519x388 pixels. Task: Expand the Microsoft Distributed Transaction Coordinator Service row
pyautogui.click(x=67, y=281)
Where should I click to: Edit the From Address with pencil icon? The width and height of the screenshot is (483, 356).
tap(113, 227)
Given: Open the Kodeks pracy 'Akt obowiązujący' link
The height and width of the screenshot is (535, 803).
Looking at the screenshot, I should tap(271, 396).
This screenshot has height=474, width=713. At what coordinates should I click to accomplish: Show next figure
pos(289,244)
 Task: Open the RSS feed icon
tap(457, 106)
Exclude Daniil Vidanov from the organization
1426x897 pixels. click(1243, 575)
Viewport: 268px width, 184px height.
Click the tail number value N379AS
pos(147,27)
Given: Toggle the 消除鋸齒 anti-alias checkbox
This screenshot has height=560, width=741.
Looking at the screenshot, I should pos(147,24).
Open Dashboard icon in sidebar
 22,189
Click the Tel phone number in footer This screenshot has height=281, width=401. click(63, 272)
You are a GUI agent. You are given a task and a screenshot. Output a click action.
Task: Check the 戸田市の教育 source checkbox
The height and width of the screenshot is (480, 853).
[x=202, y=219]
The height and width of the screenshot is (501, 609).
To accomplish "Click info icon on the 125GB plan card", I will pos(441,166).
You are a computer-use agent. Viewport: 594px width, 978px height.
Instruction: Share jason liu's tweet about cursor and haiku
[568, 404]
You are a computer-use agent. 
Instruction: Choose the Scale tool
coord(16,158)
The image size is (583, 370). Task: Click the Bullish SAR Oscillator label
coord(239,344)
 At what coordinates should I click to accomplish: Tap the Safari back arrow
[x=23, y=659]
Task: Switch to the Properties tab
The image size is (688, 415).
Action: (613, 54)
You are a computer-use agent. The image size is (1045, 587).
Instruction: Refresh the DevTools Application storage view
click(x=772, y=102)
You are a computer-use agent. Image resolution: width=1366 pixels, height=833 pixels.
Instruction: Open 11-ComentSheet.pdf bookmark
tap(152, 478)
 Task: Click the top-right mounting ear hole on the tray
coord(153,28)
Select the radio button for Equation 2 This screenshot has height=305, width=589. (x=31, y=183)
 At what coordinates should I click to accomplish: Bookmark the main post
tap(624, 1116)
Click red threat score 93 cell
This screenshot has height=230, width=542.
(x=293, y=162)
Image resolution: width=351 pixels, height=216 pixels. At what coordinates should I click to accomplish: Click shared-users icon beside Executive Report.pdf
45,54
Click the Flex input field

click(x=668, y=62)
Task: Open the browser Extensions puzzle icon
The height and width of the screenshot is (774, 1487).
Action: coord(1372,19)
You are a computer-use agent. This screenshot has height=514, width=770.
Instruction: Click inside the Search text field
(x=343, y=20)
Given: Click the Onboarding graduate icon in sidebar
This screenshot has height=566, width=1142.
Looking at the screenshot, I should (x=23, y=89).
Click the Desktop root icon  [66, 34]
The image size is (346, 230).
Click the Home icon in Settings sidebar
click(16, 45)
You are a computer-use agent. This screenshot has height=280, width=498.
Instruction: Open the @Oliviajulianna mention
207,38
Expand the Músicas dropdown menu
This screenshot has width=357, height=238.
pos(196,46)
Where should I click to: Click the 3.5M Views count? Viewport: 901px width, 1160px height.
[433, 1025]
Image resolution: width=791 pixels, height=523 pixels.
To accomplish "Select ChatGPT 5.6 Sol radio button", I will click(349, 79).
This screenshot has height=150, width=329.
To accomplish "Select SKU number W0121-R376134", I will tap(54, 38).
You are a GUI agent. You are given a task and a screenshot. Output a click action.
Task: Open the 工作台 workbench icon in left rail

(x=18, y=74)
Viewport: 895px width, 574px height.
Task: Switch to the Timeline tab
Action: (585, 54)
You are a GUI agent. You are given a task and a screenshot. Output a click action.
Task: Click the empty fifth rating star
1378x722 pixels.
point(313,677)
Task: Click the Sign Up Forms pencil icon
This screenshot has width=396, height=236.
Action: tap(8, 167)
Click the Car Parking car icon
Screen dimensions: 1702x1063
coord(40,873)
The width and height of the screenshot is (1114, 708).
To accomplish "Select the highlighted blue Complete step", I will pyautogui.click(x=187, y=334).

*Goal of the exercise:*
Would you print, exactly as written, every line above from the one holding "You are a computer-use agent. The" through the one holding "Select the radio", with both included and no other lines?

*Response to this exercise:*
You are a computer-use agent. The image size is (1045, 587).
Instruction: Refresh the DevTools Application storage view
click(x=772, y=102)
You are a computer-use agent. Image resolution: width=1366 pixels, height=833 pixels.
Instruction: Open 11-ComentSheet.pdf bookmark
tap(152, 478)
 Task: Click the top-right mounting ear hole on the tray
coord(153,28)
Select the radio button for Equation 2 This screenshot has height=305, width=589. (x=31, y=183)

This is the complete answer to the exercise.